It all started with a tweet

Browsing through Twitter I came across a particular tweet today. It was a simple expression in Python, accompanied by a challenge to guess its evaluated result.

False == False in [False]

Although I didn’t get it at first, after a little bit of strenous staring I decided that it was False, or True I can no longer recall.

The answer is True though. If you’re confused (I’m looking at you, future me) pay attention to the order of precedence.

Led to discord

It was interesting, so I shared the tweet with a discord server of coding comrades. There, the Python specialist of the troupe posed a challenge of their own.

if False == False is [False,True]: print("4")
else: print("5")

While I knew the result was 4, I remarked that it would be syntactically incorrect since the body blocks were not indented (nor line broken).

And I had remarked wrong!

Having dabbled very little with Python, I only knew that indents were strict, not that a single body statement could be written in the same line!

Anoth…er discovery

Also turns out, Python has truthy and falsey values. I for some reason had been thinking it was unique to JavaScript as it was among the first things I learnt.

With some experimentation

if 9: print("it was true ...thy!")
if '.': print("this was also truthy!")
if [1,2,3]: print("trueee")

if 0: print("i am never getting printed")
if '': print("me neither")
if []: print("well will i be printed? no")
OUTPUT
it was true ...thy!
this was also truthy!
trueee

I found out that the rules are mostly similar to JavaScript, except Python is more sensible in that an empty array evaluates as falsey.

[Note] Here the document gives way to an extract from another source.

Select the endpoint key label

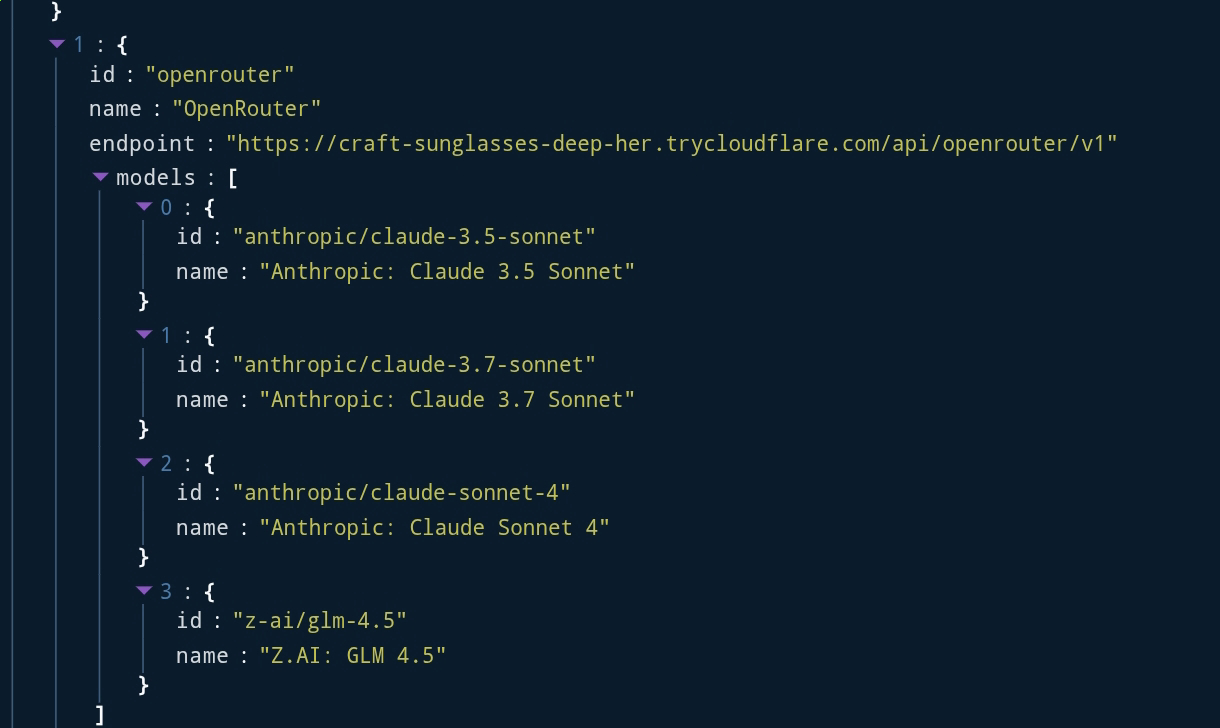tap(142, 143)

Looking for stricter booleans

But now I cannot remember anywhere else that has strict booleans. C?

Ah, I have already found an answer (the next day). Empty strings '' are also evaluated as true in C. Almost everything except for 0 and (null) has evaluated to true. Although, when I say true, I just mean if’s body was executed since C doesn’t have actual booleans.

In experimenting to find this, I have now understood why schools teach scanf instead of argv. Data types.